Le couple inattendu que forme Chris et Abby et leurs 20 ans ans d’écart permet l’introduction d’un dialogue entre générations, où le vocabulaire, le style de vie et les discussions sont parfois bien différentes. Promesse faite par le reboot de The L Word, mais excellemment tenue dans Work In Progress. La série capture avec finesse ces échanges et sublime la vulnérabilité dont font preuve Chris et Abby l’un envers l’autre, grâce à une communication franche et saine.

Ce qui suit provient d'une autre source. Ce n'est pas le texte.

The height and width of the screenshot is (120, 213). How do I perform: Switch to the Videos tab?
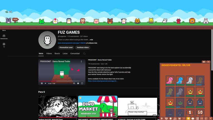[49, 54]
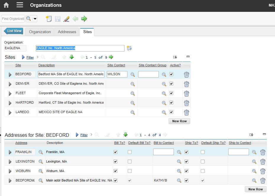Viewport: 275px width, 196px height.
Task: Open the hamburger navigation menu
Action: 20,5
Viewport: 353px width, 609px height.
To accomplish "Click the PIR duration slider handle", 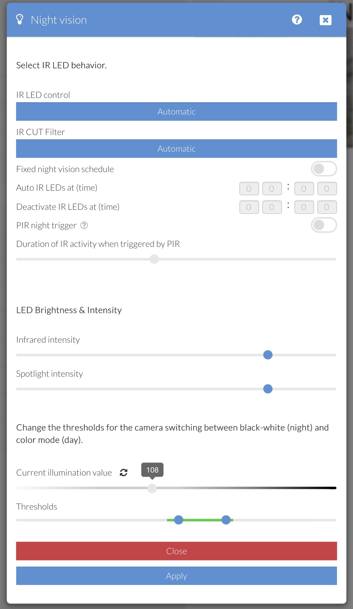I will click(x=155, y=259).
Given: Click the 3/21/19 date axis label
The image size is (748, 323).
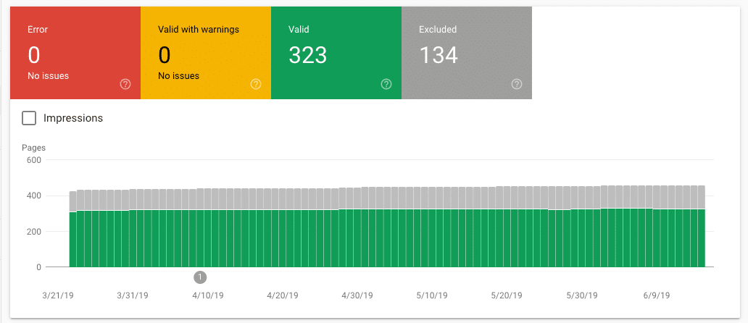Looking at the screenshot, I should (57, 295).
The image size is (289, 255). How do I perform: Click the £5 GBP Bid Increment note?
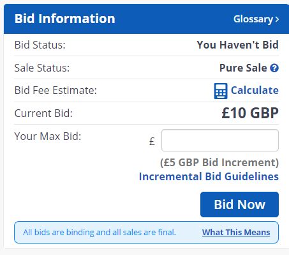pos(219,162)
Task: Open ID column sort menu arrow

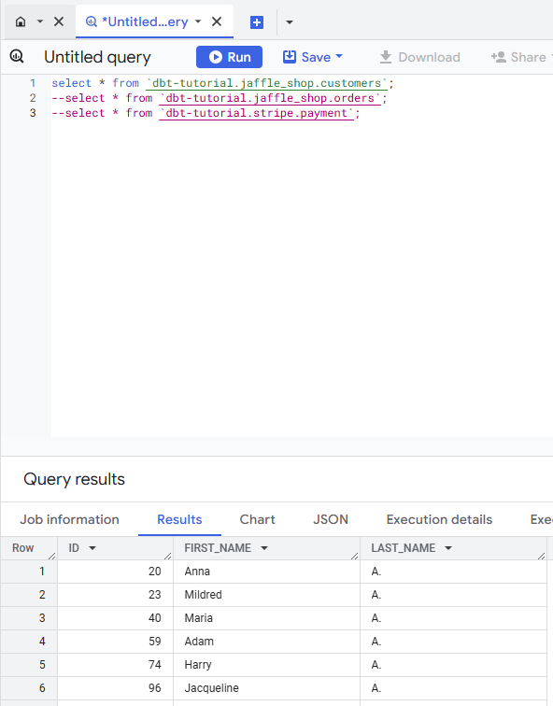Action: point(92,548)
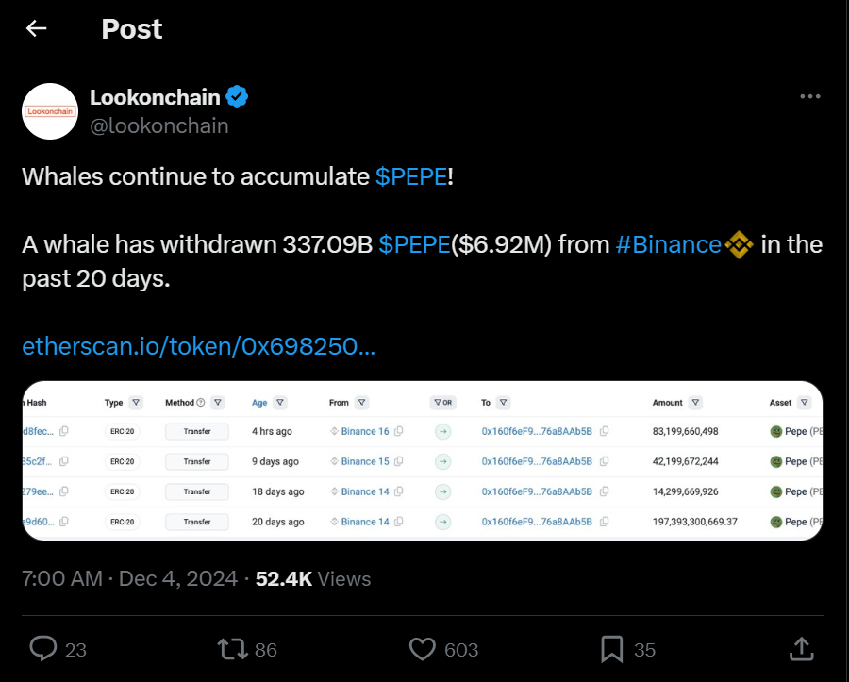Open the $PEPE cashtag in first line
Screen dimensions: 849x682
(x=411, y=176)
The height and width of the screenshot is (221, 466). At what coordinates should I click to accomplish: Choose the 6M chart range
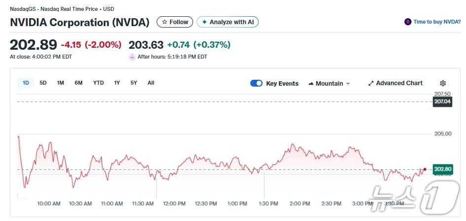tap(78, 83)
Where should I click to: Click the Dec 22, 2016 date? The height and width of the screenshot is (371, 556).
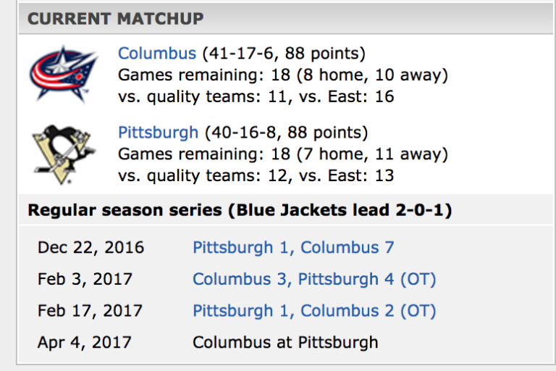coord(90,248)
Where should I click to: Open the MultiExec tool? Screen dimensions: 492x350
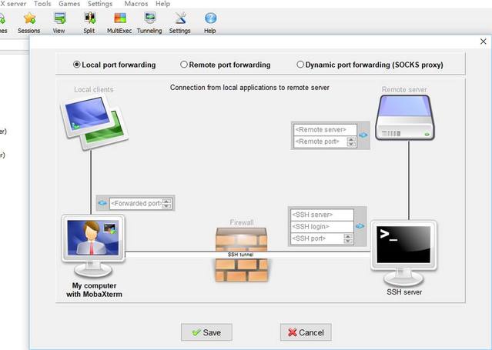[x=119, y=18]

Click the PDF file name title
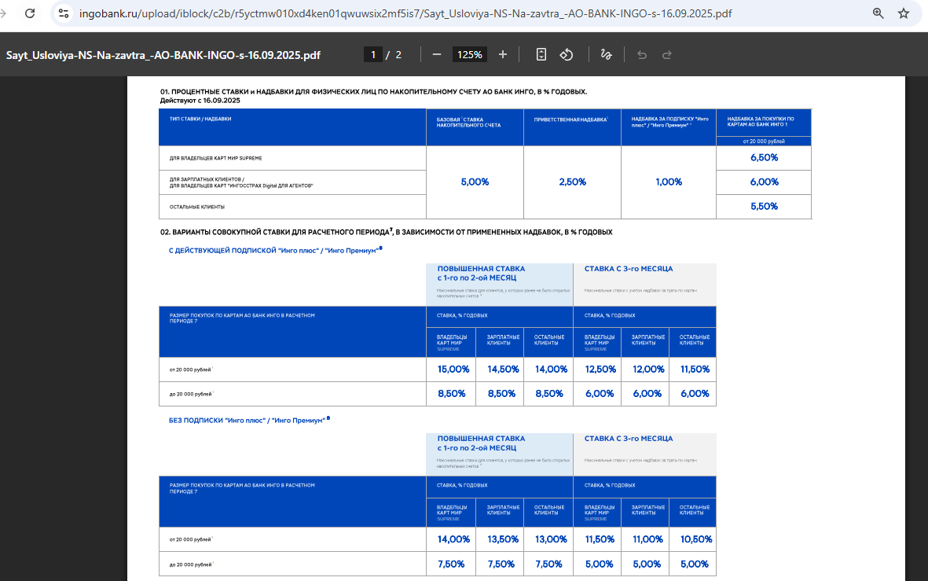[x=163, y=55]
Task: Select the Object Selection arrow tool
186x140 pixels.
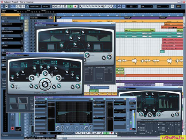Action: point(81,6)
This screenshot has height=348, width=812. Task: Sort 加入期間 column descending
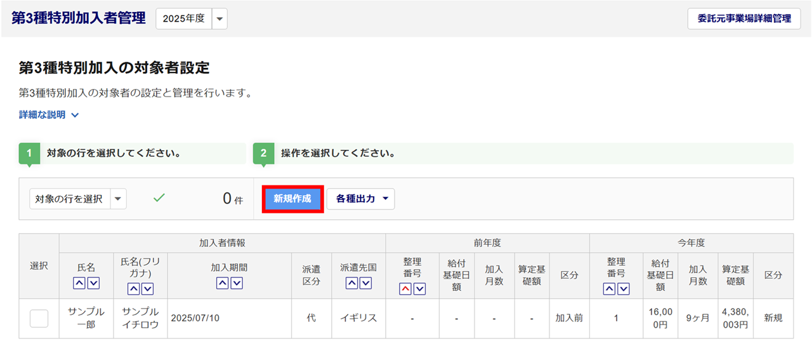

Notre héroïne androgyne se retrouve bientôt introduite dans le milieu queer de Chicago (bien plus attrayant que les petits-déjeuners de Bette, Alice et Shane à Los Angeles). À l’occasion de performances de drag queens en club ou au cours d’un brunch du dimanche, Abby rencontre des jeunes trans, des non binaires, des gays, des personnes racisées, polyamoureuses, en trouple, aux looks volontairement hors normes et flamboyants. Ainsi, Work In Progress brosse le portrait d’une jeune génération LGBT+ résolument queer, qui rejette un certain nombre de structures et de schémas sociétaux prédéfinis et questionne les notions de genre et de sexualité. Bien plus politique que ce que nous laisse à voir The L Word Generation Q.